E’ dunque un apporto che guarda all’evoluzione di alcuni
fenomeni, come la nuova ruralità, la periurbanità, l’economia sociale, la
transizione della medicina dal modello “Io ti curo” a quello “Io mi prendo
cura”, l’immigrazione, le nuove povertà, il rapporto tra detenzione e sviluppo
locale.
E’ un contributo che intende definire quali sono le persone
interessate all’agricoltura sociale, che per noi sono innanzitutto coloro che
presentano bisogni speciali, cioè problematiche sanitarie o difficoltà sociali
di particolare gravità, e le cui necessità sono spesso rappresentate da
associazioni di familiari.
Vi sono poi coloro che trovano le loro motivazioni profonde
nel disagio provocato dal modello di sviluppo e, quindi, nel bisogno di
sperimentare nuove forme di vita, di produzione e di consumo per dare un senso
alla propria esistenza; le persone che hanno perduto il lavoro in forma
continuativa e sicura o che lo mantengono in condizioni precarie e nelle attività
agricole trovano un modo per integrare il reddito.
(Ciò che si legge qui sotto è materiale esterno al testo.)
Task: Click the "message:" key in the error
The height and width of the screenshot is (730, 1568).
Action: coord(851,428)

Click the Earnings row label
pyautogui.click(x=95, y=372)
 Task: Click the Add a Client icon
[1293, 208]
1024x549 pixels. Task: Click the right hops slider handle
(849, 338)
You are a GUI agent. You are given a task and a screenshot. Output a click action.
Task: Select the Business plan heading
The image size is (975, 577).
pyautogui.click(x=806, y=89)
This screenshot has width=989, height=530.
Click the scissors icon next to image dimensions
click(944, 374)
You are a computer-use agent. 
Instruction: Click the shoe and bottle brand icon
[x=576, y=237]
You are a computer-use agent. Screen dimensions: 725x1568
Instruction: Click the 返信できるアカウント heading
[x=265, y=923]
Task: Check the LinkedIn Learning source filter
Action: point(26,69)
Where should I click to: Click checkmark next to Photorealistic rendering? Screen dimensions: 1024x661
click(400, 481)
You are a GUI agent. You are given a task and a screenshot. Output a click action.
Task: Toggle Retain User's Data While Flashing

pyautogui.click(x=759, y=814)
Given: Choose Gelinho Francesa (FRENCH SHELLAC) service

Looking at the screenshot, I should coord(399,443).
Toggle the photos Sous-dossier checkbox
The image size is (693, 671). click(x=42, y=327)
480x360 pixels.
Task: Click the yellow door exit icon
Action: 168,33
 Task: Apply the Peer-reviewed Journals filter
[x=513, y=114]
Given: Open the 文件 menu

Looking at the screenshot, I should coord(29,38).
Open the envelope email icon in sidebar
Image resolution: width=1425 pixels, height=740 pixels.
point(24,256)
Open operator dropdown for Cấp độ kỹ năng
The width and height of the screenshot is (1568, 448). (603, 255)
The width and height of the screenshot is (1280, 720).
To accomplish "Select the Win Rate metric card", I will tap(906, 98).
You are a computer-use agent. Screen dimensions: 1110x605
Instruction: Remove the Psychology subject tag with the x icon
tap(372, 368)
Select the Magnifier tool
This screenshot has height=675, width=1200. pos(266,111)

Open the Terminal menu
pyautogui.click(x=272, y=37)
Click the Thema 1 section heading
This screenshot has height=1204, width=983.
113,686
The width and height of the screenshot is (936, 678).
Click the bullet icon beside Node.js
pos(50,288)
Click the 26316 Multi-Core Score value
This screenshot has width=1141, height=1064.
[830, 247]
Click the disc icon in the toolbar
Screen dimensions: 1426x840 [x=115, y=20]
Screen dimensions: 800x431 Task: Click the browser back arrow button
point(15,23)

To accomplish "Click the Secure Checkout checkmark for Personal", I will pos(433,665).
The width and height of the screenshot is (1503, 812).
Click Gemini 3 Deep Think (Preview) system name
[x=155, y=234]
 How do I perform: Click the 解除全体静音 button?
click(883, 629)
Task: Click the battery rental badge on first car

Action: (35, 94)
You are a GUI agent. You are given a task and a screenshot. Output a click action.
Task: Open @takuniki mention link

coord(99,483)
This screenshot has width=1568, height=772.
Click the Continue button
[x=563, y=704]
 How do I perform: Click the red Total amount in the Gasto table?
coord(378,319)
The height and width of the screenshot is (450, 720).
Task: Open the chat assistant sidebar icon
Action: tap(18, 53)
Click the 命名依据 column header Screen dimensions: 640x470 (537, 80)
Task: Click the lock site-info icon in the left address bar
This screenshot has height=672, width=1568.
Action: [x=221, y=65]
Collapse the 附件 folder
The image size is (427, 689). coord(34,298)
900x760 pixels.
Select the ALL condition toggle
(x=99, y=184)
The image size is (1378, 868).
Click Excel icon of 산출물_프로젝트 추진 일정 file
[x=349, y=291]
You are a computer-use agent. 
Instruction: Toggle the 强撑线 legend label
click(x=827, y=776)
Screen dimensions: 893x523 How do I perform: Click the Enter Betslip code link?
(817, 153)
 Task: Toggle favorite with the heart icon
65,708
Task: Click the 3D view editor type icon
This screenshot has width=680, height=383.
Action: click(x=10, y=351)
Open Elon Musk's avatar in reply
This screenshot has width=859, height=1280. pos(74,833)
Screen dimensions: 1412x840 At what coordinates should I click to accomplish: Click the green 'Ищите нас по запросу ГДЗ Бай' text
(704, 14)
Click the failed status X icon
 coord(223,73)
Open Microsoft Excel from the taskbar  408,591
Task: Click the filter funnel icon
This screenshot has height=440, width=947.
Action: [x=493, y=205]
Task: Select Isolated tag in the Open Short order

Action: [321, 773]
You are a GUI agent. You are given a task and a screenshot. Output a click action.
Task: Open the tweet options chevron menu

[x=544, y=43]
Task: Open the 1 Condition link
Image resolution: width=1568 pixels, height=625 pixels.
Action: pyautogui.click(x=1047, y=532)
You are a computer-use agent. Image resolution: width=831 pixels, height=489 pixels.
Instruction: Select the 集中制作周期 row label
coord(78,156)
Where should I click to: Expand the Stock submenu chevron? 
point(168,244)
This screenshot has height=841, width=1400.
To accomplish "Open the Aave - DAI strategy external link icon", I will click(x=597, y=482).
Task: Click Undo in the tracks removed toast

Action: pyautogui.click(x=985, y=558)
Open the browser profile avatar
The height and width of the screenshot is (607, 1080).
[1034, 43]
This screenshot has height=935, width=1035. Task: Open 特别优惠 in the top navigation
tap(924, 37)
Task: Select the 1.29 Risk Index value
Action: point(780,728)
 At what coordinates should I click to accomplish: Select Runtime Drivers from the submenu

A questi soggetti si aggiungono molti produttori agricoli
innovatori e poi numerosi animatori sociali, amministratori, professionisti,
tecnici, ricercatori interessati a progettare nuove iniziative.
Pensiamo che i valori di riferimento dell’agricoltura
sociale siano quelli contenuti nella Carta costituzionale e, in particolare,
nell’art. 3 che impone alla Repubblica di rimuovere gli ostacoli di ordine
economico e sociale che impediscono il pieno sviluppo della persona umana e
nell’art. 44 che finalizza l’intervento pubblico in agricoltura alla cura della
qualità del territorio e al perseguimento della giustizia sociale.
Riteniamo che almeno tre potrebbero essere gli obiettivi
strategici da condividere tutti insieme:
migliorare
le condizioni affinché le persone in difficoltà possano con l’attività
agricola dare un senso alle proprie capacità;
riconoscere
l’agricoltura sociale come un’opportunità per migliorare la competitività
delle imprese e dei territori rurali;
creare
un nuovo nesso tra sviluppo, protezione sociale e tutela ambientale nelle
aree rurali.
Pensiamo, infine, che i principi a cui attenersi nel
delineare le politiche siano i seguenti:
riconoscere
le specificità, il pluralismo e la pari dignità di tutte le esperienze di
agricoltura sociale, indipendentemente se ad attivarle sia un’azienda
agricola;
passare
da una politica di sviluppo rurale di tipo settoriale e redistributivo ad
una politica di sviluppo rurale territoriale;
rafforzare
le politiche sociali nelle politiche europee di sviluppo e coesione
integrandole nello sviluppo locale;
orientare il governo del territorio ad una piena integrazione degli spazi agricoli nella pianificazione dei sistemi territoriali in modo che si possano consegnare alle generazioni future in uno stato tale che anch’esse siano in grado di abitarli e ulteriormente coltivarli;
promuovere
stili di vita e modelli di produzione, di investimento e di consumo
compatibili con la protezione dell’ambiente, delle risorse e del clima,
nella consapevolezza che il benessere umano coincide con il benessere
dell’ecosistema;
individuare
sedi e modalità efficaci di coordinamento centrale delle diverse politiche
con il coinvolgimento delle Regioni, dei Ministeri interessati e delle
reti di agricoltura sociale.
E’ un documento che non affronta in modo particolareggiato
le problematiche specifiche in cui si dibattono le fattorie sociali. Abbiamo
ritenuto utile dotarci di un testo che susciti passioni e crei un interesse tra
i cittadini, convinti come Antoine de Saint-Exupéry che “Se vuoi costruire una
nave, non radunare gli uomini per raccogliere il legno e distribuire i compiti,
ma fai nascere in loro la nostalgia del mare ampio e infinito”.